> _Stored data_:
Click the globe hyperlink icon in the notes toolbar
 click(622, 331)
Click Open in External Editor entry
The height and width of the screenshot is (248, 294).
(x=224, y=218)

> _Task objective_: Transcribe the material above in full, keeping each word unchanged.

> _Solution for this exercise_:
Click the globe hyperlink icon in the notes toolbar
 click(622, 331)
Click Open in External Editor entry
The height and width of the screenshot is (248, 294).
(x=224, y=218)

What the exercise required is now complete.